LAUSR

The binding energy of enzyme and substrate is used to lower the activation energy for the catalytic reaction. 3α-HSD/CR uses remote binding interactions to accelerate the reaction of androsterone with NAD+. Here, we examine the enthalpic and entropic components of the remote binding energy in the 3α-HSD/CR-catalyzed reaction of NAD+ with androsterone versus the substrate analogs, 2-decalol and cyclohexanol, by analyzing the temperature-dependent kinetic parameters through steady-state kinetics. The effects of temperature on kcat/Km for 3α-HSD/CR acting on androsterone, 2-decalol, and cyclohexanol show the reactions are entropically favorable but enthalpically unfavorable. Thermodynamic analysis from the temperature-dependent values of Km and kcat shows the binding of the E-NAD+ complex with either 2-decalol or cyclohexanol to form the ternary complex is endothermic and entropy-driven, and the subsequent conversion to the transition state is both enthalpically and entropically unfavorable.

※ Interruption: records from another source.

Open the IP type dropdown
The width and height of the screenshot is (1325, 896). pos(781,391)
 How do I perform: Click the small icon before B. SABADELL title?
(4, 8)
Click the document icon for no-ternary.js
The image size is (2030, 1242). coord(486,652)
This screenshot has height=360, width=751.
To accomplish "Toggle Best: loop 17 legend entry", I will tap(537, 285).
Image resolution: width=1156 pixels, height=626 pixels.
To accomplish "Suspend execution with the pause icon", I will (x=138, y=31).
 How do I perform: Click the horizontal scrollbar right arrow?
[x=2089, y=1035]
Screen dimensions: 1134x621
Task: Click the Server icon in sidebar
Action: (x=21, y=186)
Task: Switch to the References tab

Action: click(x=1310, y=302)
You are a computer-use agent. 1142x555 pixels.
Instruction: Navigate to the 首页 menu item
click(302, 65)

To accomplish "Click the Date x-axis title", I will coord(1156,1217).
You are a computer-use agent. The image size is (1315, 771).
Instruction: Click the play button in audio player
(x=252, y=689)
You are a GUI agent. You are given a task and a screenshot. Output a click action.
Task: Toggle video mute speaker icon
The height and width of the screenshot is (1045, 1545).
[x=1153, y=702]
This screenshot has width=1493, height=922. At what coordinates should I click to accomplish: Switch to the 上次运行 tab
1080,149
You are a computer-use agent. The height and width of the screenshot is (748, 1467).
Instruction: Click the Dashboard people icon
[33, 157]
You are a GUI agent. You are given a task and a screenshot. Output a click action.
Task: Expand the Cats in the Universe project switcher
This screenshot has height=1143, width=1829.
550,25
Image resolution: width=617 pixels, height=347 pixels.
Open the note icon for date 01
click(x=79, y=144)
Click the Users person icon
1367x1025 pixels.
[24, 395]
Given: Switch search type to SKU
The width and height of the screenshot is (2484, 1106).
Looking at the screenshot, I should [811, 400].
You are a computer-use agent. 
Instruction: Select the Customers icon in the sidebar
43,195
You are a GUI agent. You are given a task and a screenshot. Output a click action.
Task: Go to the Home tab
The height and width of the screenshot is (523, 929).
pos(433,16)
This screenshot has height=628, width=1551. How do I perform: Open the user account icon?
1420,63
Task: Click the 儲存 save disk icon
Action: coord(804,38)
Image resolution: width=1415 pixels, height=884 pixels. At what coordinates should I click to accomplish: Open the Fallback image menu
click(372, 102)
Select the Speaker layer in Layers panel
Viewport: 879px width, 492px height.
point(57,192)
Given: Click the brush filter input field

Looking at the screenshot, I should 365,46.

Hence, solvation entropy may play an important role in the binding process through both the desolvation of the solute molecules and the release of bound water molecules from the active site into bulk solvent. As compared to the thermodynamic parameters of 3α-HSD/CR acting on cyclohexanol, the hydrophobic interaction of the B-ring of steroids with the active site of 3α-HSD/CR contributes to catalysis by increasing exclusively the entropy of activation (ΔTΔS‡ = 1.8 kcal/mol), while the BCD-ring of androsterone significantly lowers ΔΔH‡ by 10.4 kcal/mol with a slight entropic penalty of -1.9 kcal/mol. Therefore, the remote non-reacting sites of androsterone may induce a conformational change of the substrate binding loop with an entropic cost for better interaction with the transition state to decrease the enthalpy of activation, significantly increasing catalytic efficiency.